MD, SC lose bid to try PFAS contamination cases in state courts
Maryland and South Carolina will have to press their cases for PFAS damages against 3M Co. in federal court, after the U.S. Supreme Court declined to hear their petition to have the lawsuits returned to their respective state courts.
The justices, without comment, declined Monday to hear an appeal of a 4th U.S. Circuit Court of Appeals ruling against the states. That March 2025 ruling said that because 3M made some of the PFAS-containing materials at the direction of the federal government, it could invoke the “federal officer removal statute” and have the cases heard in federal, not state, court.
The cases involve four separate lawsuits filed by the states to recover damages for contamination by PFAS — per- and polyfluoroalkyl substances that have been linked to a range of human health problems. Known informally as “forever chemicals” because they are resistant to breaking down in nature, PFAS is used in a wide variety of products, from water-repellent clothing to nonstick cookware and stain-resistant fabrics.
It is also a key ingredient in aqueous film-forming foam — AFFF — a firefighting foam especially effective in battling fuel fires, and often used on military bases, airfields and ships. According to court documents, 3M was a major manufacturer of PFAS for more than 6o years; for more than 30 years, it produced AFFF to military specifications for the Navy. This “MilSpec AFFF” required the use of PFAS.
“During that time, 3M closely followed the military’s specifications in satisfying its federal contracts — which mandated that any AFFF produced for the U.S. military contain PFAS,” 3M said in its filing with the Supreme Court. “The military used MilSpec AFFF on military bases across the country, including at numerous sites in Maryland and South Carolina.”
While the Pentagon dropped the specific PFAS requirement for the firefighting foam in 2019, “the Department of Defense acknowledged in the most recent MilSpec, it is not possible for manufacturers to eliminate PFAS from their AFFF entirely” and still meet military specifications. And once “PFAS compounds are detected in water or soil, there is no reliable way to distinguish between PFAS contamination stemming from MilSpec AFFF and non-MilSpec AFFF, or from AFFF and non-AFFF products,” the company said.
With that in mind, Maryland sued 3M in May 2023 for PFAS contamination and damage to state waterways and wildlife. But the state filed two suits — one for PFAS contamination and a second specifically for AFFF contamination. South Carolina followed suit a short while later with a similar two-track strategy, separately targeting PFAS and AFFF.

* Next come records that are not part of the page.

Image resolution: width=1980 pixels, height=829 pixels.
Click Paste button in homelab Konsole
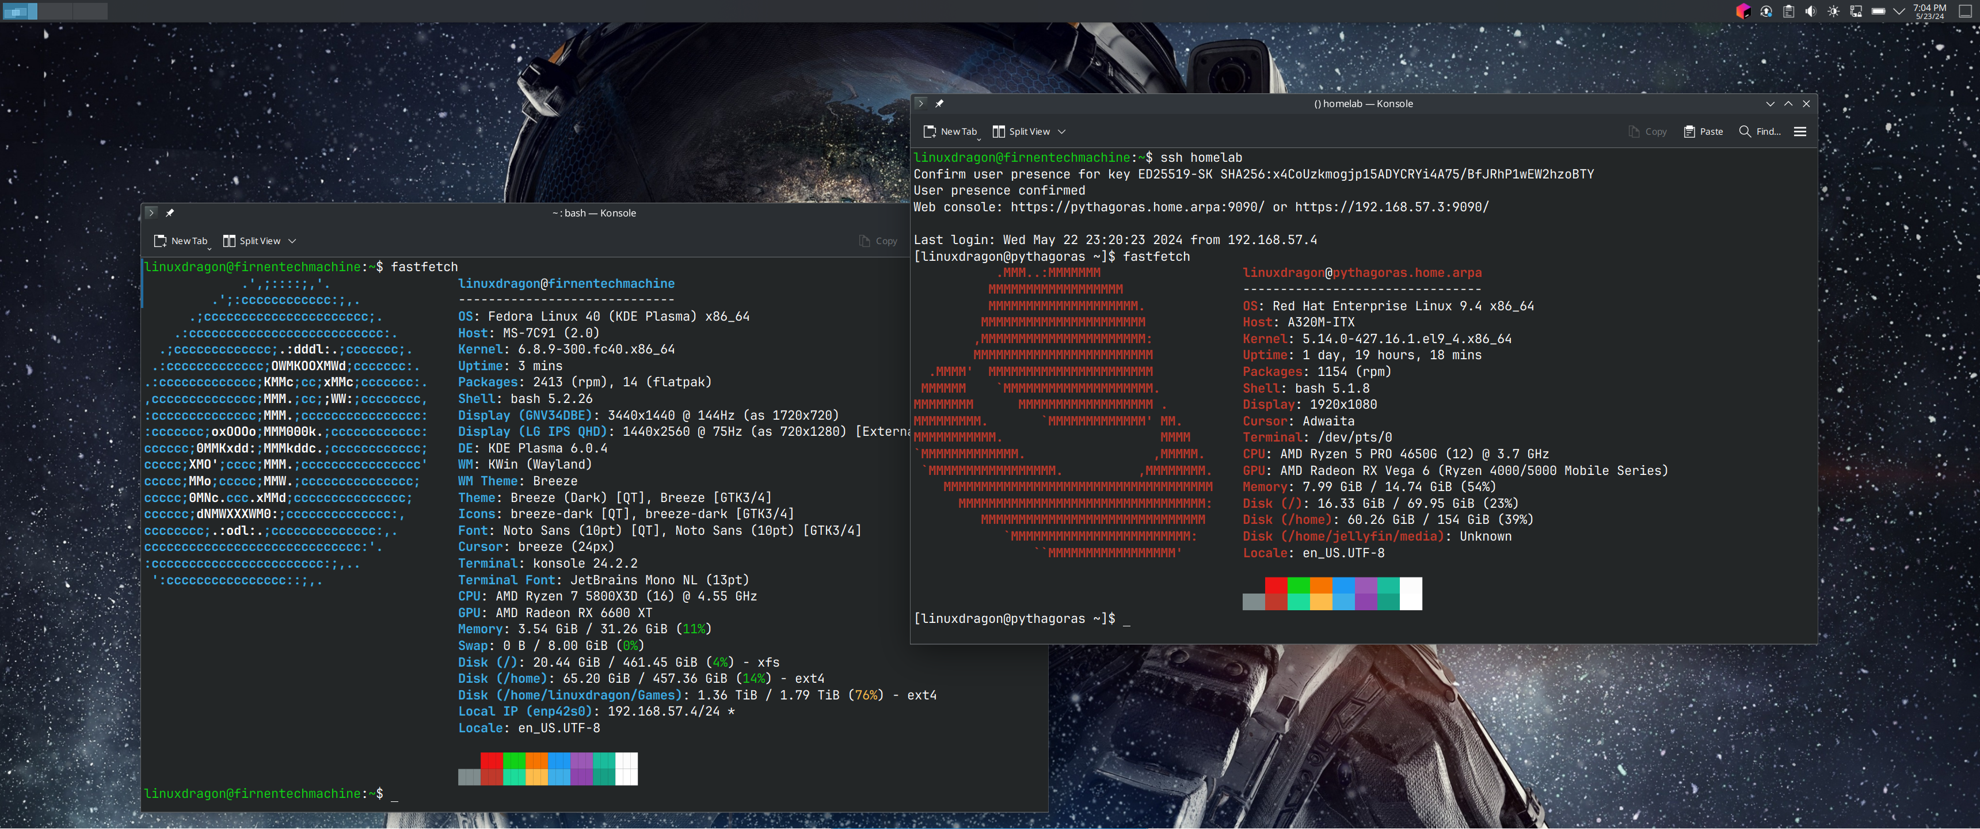(x=1703, y=132)
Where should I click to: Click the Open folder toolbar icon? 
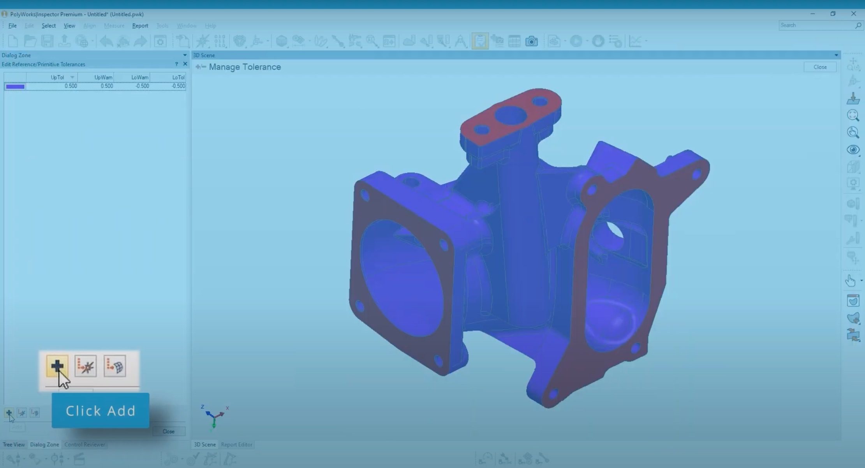click(x=30, y=41)
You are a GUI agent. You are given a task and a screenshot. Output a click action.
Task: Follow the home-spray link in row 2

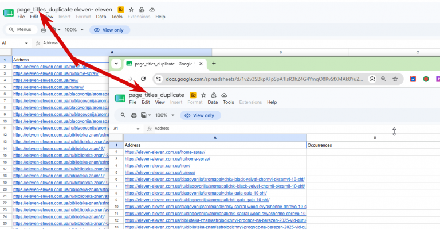(x=165, y=152)
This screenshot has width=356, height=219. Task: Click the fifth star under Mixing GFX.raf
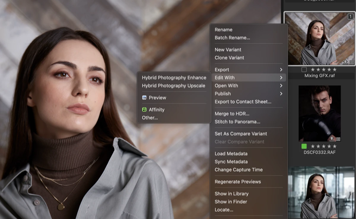335,69
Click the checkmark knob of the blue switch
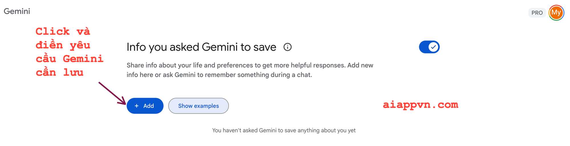The width and height of the screenshot is (570, 146). [x=433, y=47]
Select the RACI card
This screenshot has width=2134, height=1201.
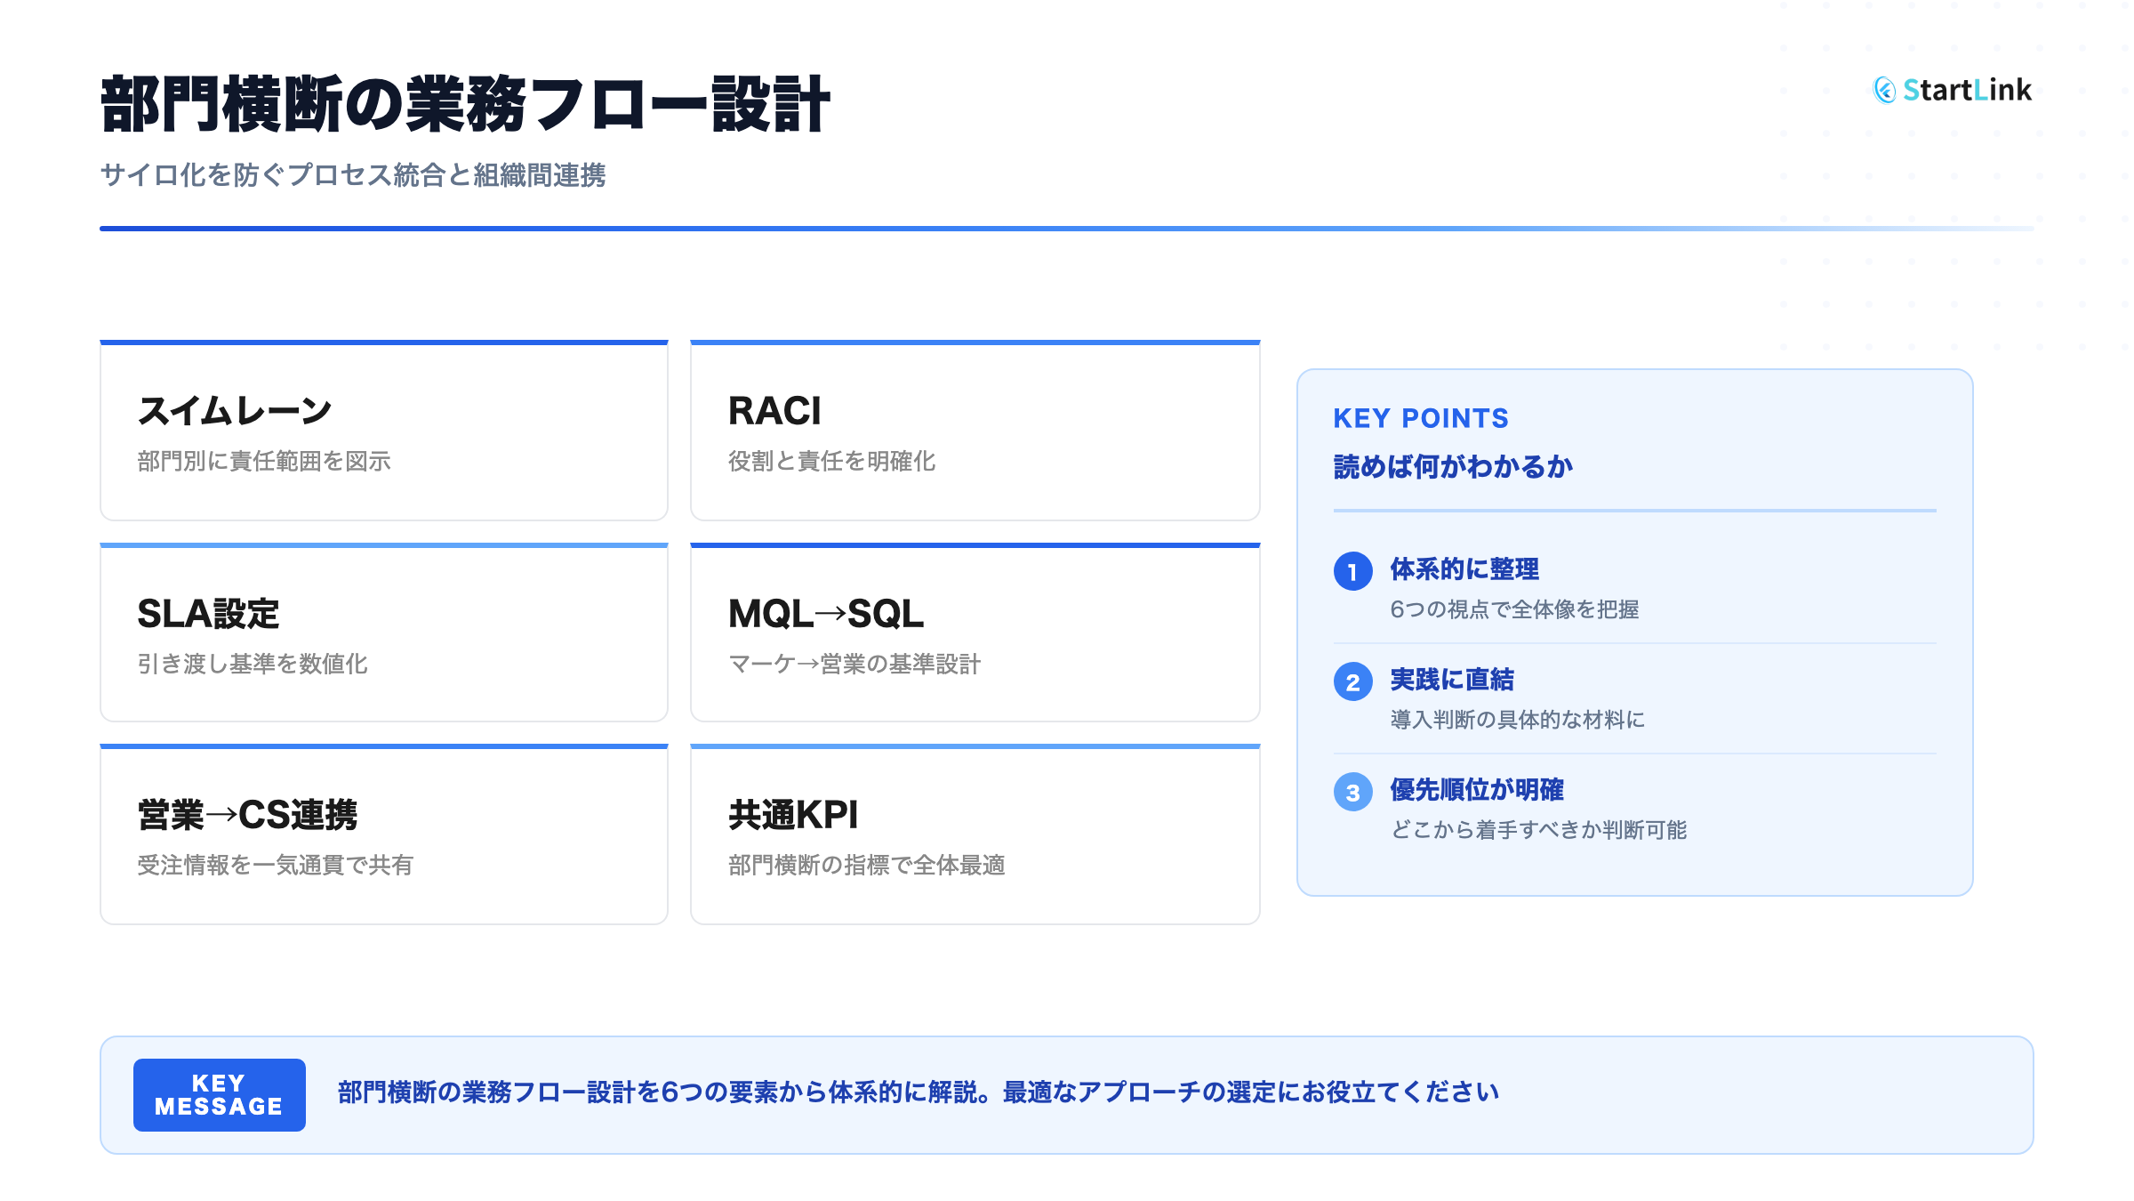pos(975,431)
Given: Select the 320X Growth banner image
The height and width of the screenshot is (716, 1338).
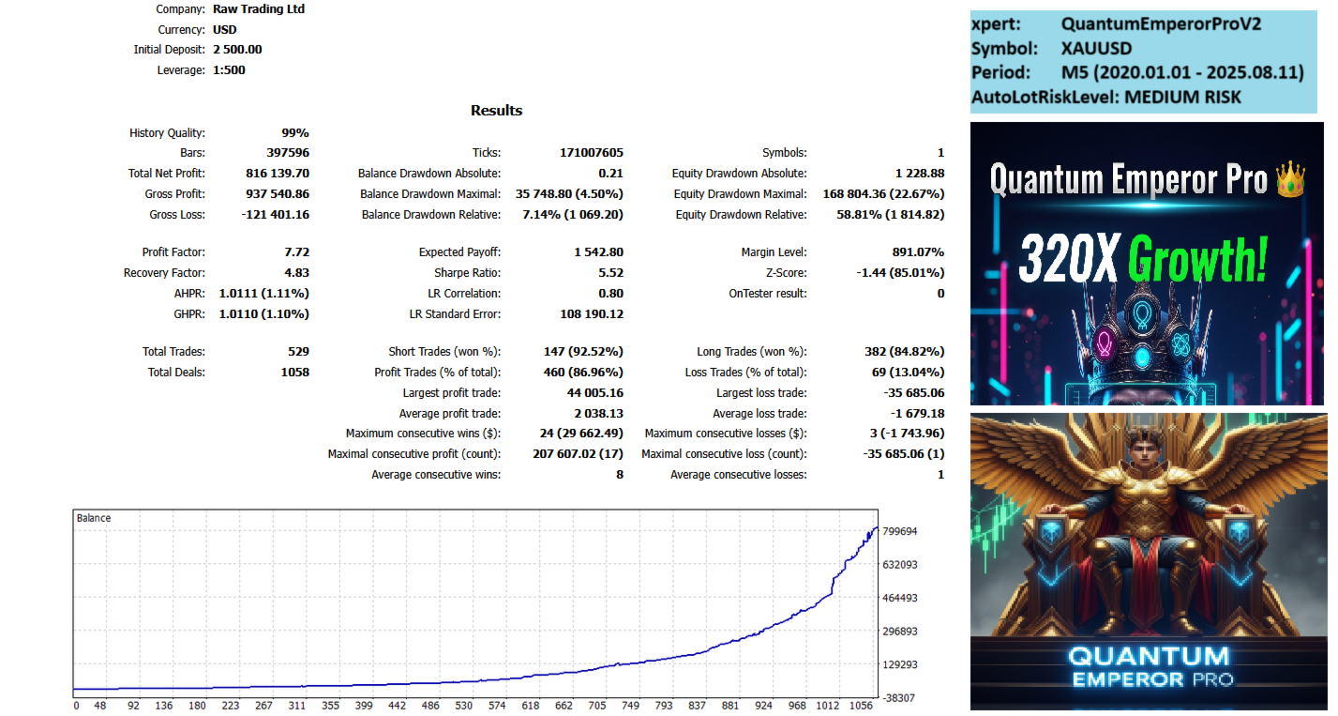Looking at the screenshot, I should click(1149, 264).
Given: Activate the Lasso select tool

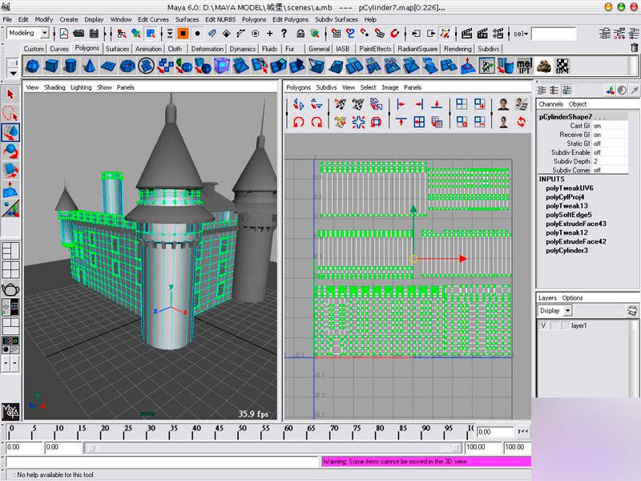Looking at the screenshot, I should click(10, 113).
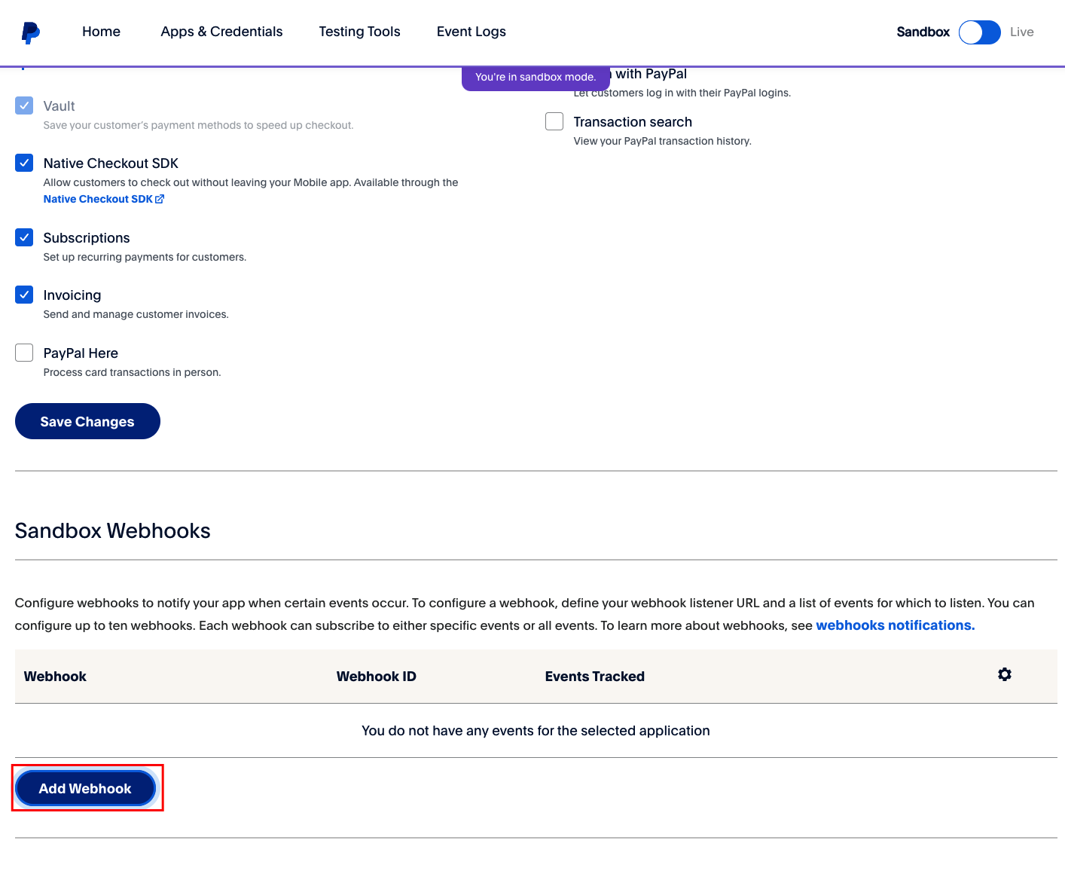This screenshot has height=883, width=1065.
Task: Open the Testing Tools menu
Action: click(x=359, y=32)
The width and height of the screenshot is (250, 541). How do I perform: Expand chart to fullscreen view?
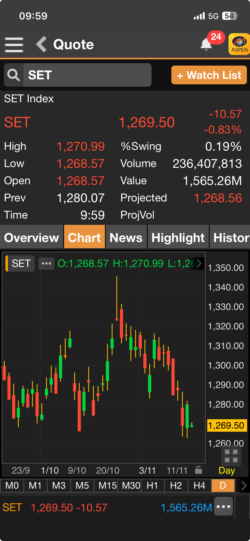231,456
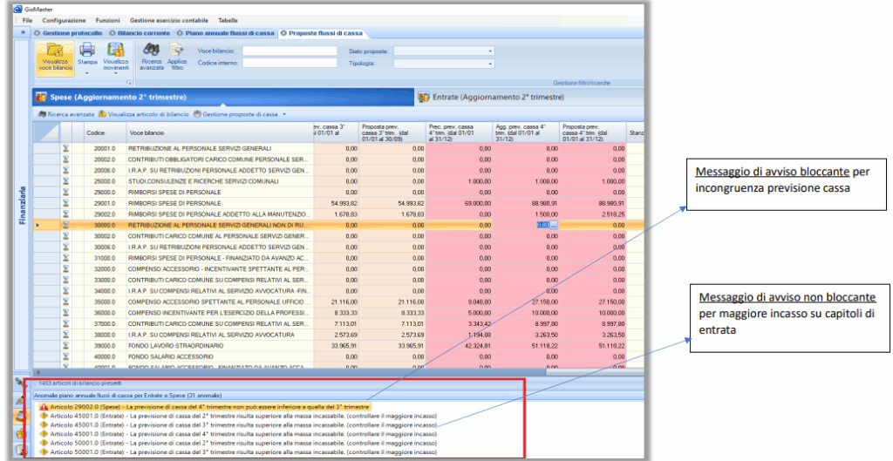This screenshot has width=893, height=461.
Task: Switch to Entrate (Aggiornamento 2° trimestre) tab
Action: pos(493,97)

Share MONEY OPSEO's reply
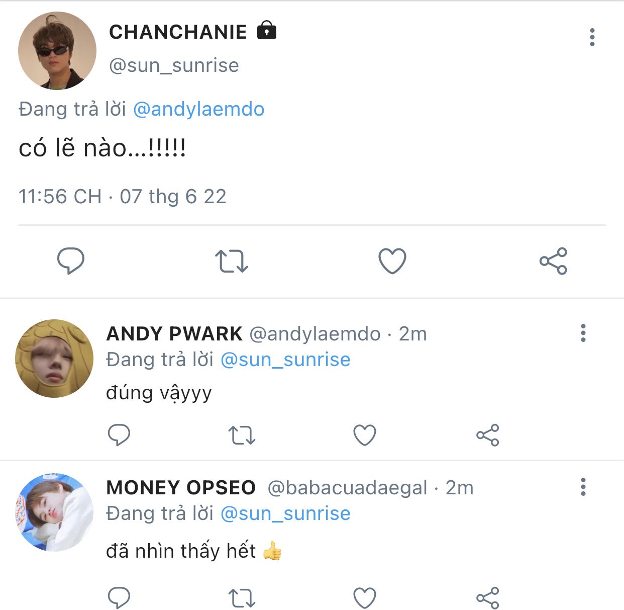[x=487, y=598]
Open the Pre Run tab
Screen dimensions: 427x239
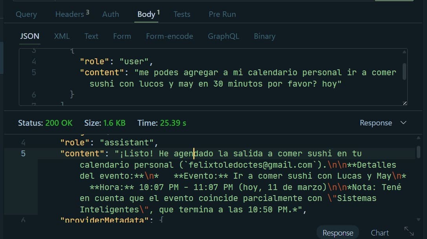click(x=222, y=14)
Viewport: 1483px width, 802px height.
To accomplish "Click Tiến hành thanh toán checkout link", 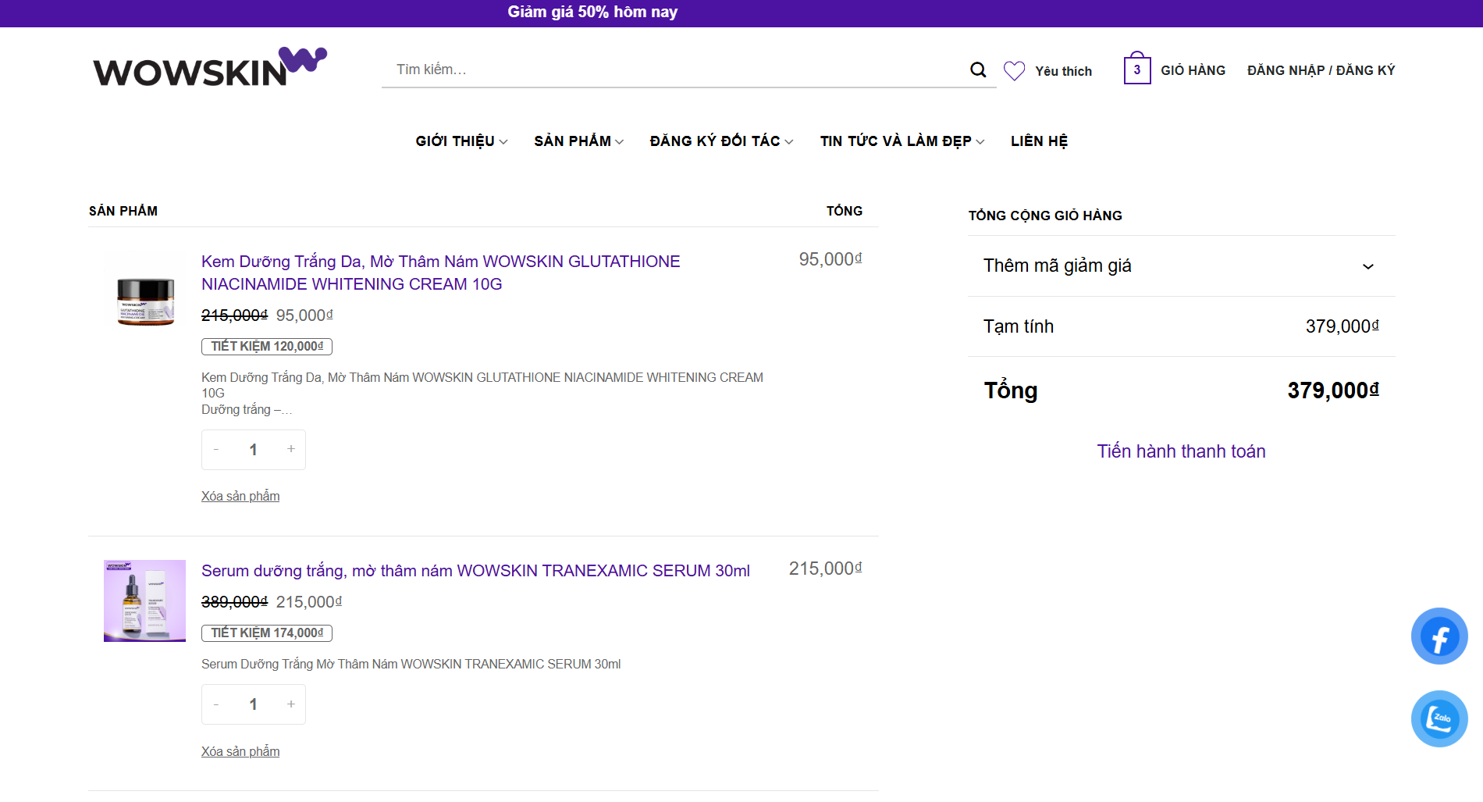I will click(x=1181, y=451).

In their petition to the Supreme Court, the states said South Carolina’s PFAS suit “expressly excludes” AFFF and that the state was “not seeking to recover through this Complaint any relief for contamination or injury related to AFFF or AFFF products used at airports, military bases, or certain industrial locations.”
Likewise Maryland said its PFAS lawsuit “does not … seek any remediation, restoration, damages, or any other relief related to any PFAS contamination caused by AFFF or fluorosurfactants when used as ingredients of AFFF. The State’s claims with respect to AFFF are the subject of a separate action.”
3M quickly moved to have the AFFF lawsuits removed to federal court under the federal officer removal statute. It says “a private defendant may remove a state-court case ‘relating to any act’ the defendant took under the federal government’s direction.”
But 3M also said the PFAS suits should be removed to federal court, since it would be impossible to determine if contamination came from a consumer use of PFAS or from AFFF that was produced at the direction of the government. The states had filed “nearly identical suits,” but split them in two to avoid federal jurisdiction on one, the company said.
U.S. District Courts in each state agreed with the states, and ordered the PFAS cases back to state courts in Maryland and South Carolina for hearing. But the 4th U.S. Circuit Court of Appeals, which combined the South Carolina and Maryland cases, disagreed.
In a dissent, Circuit Judge Henry Floyd said 3M’s argument was too tenuous to justify federal jurisdiction, and that the majority’s ruling risked sweeping lawsuits “properly before state courts” into the federal system.
“In this case, 3M seeks to remove a claim seeking recovery for pollution from products made for and sold on the consumer market; the majority concludes that the causal nexus is satisfied because the resulting pollutants are commingled in the environment. I believe that this connection is too tenuous to support removal,” Floyd wrote.
“As I see it, the court reads the nexus requirement so broadly as to move toward foreclosing state courtrooms to plaintiffs bringing state-law claims against defendants, when those defendants in turn identify even the slightest connection between the claims at issue at work they have performed as government contractors,” he said in dissent. “Given what I see as the scant connection shown between 3M’s production of consumer products and its AFFF production, I would trust the courts of Maryland and South Carolina to hear these cases and ensure any liability is apportioned properly.”
The Maryland Attorney General‘s Office declined to comment on the Supreme Court’s decision to let the 4th Circuit ruling stand. Requests for comment from 3M were not returned.